Bringing Agency Back In
            We suggest that many of the existing accounts are incomplete; sometimes inaccurate; and, much of the time insufficient for explaining territorial change.   The terminology used to describe the process may not reflect reality and the metaphors employed may be overdrawn.  In the end “things” do not make decisions, people do and people enjoy discretionary space that can trump conditional constraints.  Put differently, we need to ground territorial rescaling in the reality of how people respond to challenges and act upon them.    As we see it, any such explanation needs to be considered in the context of human agency. Without this grounding the work already done on this subject loses its value.    
            Our approach is to inform global theory with experience from rescalings that have taken place in advanced societies in different parts of the world.  In a manner of speaking, we put existing interpretations under the light of grounded empirical research.  Like many other scholars we recognize that global pressures may act upon localities, but we also feel they do not function in a raw, direct manner or uniform fashion.  Here again local and in some cases national politics intervene to radically accentuate or displace global pressures.  We explore how political realities interpret, change, redirect, mediate, absorb or reject global pressures.[vi]  We illustrate the critical role of institutions and highlight that territory is not just a container for capital investment but an arena fraught with opportunities and obstacles through which power is exercised.   The implications are clear. Human discretion can shape territorial contours, using them to increase or lessen social polarization; political decisions can decide the permeability of borders, exposing or shielding the larger population to global forces; and, agency can determine territorial size, promoting or hindering human interaction across boundaries. 

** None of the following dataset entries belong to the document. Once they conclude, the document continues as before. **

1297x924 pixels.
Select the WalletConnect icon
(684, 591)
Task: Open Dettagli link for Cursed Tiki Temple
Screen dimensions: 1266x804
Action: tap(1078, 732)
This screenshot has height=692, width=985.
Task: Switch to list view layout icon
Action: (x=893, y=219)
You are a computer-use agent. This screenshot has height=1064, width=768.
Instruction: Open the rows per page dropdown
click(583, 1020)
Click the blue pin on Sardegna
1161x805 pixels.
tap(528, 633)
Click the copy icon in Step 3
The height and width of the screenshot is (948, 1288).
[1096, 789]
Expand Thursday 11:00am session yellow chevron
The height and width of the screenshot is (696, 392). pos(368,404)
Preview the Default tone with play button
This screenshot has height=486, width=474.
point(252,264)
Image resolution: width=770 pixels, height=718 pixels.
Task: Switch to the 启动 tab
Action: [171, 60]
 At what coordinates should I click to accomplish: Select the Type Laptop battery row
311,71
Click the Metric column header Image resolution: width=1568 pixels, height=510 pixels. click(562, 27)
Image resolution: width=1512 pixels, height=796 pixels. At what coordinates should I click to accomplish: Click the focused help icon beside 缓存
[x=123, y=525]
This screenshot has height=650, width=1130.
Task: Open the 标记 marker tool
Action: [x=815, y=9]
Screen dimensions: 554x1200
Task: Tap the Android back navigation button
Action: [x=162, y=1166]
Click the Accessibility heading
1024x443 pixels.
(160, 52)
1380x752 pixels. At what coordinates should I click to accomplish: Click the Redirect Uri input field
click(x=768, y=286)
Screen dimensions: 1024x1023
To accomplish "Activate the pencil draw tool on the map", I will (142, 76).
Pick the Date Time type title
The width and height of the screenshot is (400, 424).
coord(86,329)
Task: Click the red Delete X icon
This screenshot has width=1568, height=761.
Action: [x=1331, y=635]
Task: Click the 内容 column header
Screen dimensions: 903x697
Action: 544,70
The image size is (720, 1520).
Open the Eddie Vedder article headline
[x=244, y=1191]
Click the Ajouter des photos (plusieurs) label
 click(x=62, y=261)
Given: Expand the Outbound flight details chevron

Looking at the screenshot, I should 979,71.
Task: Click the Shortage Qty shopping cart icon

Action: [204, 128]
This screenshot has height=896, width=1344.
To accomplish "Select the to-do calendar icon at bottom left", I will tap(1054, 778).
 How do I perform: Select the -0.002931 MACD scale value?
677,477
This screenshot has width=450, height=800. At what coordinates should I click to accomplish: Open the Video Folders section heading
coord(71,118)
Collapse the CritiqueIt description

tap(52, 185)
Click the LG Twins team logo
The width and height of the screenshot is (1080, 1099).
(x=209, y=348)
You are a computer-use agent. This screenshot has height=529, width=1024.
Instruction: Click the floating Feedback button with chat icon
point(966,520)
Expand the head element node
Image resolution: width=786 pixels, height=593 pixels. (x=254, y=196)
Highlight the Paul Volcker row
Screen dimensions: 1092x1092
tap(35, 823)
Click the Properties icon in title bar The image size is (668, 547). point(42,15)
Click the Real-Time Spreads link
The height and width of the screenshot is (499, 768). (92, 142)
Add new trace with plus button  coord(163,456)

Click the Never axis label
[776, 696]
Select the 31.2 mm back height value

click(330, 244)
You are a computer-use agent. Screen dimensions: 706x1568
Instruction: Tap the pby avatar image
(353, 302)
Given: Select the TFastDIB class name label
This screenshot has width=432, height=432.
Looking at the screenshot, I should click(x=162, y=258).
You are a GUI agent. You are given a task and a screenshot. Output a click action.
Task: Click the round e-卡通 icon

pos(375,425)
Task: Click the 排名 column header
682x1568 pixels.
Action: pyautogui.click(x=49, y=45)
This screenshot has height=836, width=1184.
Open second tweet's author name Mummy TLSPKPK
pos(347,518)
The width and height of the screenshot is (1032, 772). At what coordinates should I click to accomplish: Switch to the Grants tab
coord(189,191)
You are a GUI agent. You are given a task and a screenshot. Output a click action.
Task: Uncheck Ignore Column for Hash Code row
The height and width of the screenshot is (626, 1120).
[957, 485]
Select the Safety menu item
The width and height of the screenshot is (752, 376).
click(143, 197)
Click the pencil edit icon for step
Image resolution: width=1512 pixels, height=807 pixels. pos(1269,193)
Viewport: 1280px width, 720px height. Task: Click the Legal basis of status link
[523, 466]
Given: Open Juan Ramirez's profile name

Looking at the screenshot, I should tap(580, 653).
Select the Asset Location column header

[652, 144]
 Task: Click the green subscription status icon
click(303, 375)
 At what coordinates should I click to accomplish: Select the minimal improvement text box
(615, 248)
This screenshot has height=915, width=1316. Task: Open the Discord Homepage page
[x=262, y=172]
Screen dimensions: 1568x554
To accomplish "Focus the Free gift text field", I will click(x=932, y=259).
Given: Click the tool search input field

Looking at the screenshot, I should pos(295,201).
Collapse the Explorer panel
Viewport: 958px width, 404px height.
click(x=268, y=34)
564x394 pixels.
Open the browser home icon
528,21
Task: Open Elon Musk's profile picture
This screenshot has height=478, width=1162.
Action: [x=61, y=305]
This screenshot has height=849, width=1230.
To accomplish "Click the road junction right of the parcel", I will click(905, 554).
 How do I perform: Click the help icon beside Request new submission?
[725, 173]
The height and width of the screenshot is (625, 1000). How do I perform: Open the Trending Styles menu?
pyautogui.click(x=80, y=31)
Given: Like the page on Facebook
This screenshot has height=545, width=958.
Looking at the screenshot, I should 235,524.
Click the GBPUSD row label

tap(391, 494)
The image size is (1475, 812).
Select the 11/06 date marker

            In short, agency can do many things, and we take as an assumption that nothing is necessary except that which is adopted and nothing is ordained except that which actually takes place.  It may be that rescaling will follow patterns claimed by theorists or it may be possible they will modify them or it may be conceivable they will reject global pressures.  This approach also enables us to fill the gaps in how territorial institutions actually work, both politically and socially.         
            Keeping this in mind we offer a set of propositions and themes. We take it as fundamental that rescaling shapes the content of political participation in different ways (Bachrach and Baratz, 1970; March and Olsen, 1989; Powell and DiMaggio, 1991).  This is particularly true of formal rescaling because it entails a high degree of organization.  In a word territorial institutions matter, and like all organizations they hold biases that tilt power toward some people and away from others.  For this reason alone it is important to uncover how institutions affect policy outcomes. Within these confines we also know that people make decisions under a variety of opportunities and constraints.  These can be complex and include 1) an array of interest groups as well as holistic expressions of popular opinion through referenda   2) the content of existing socio-cultural or political cleavages 3) the nature of a given regime sitting at the very locus of authority (city, region, province, nation) and 4) the motivations and objectives of elites who exercise power.  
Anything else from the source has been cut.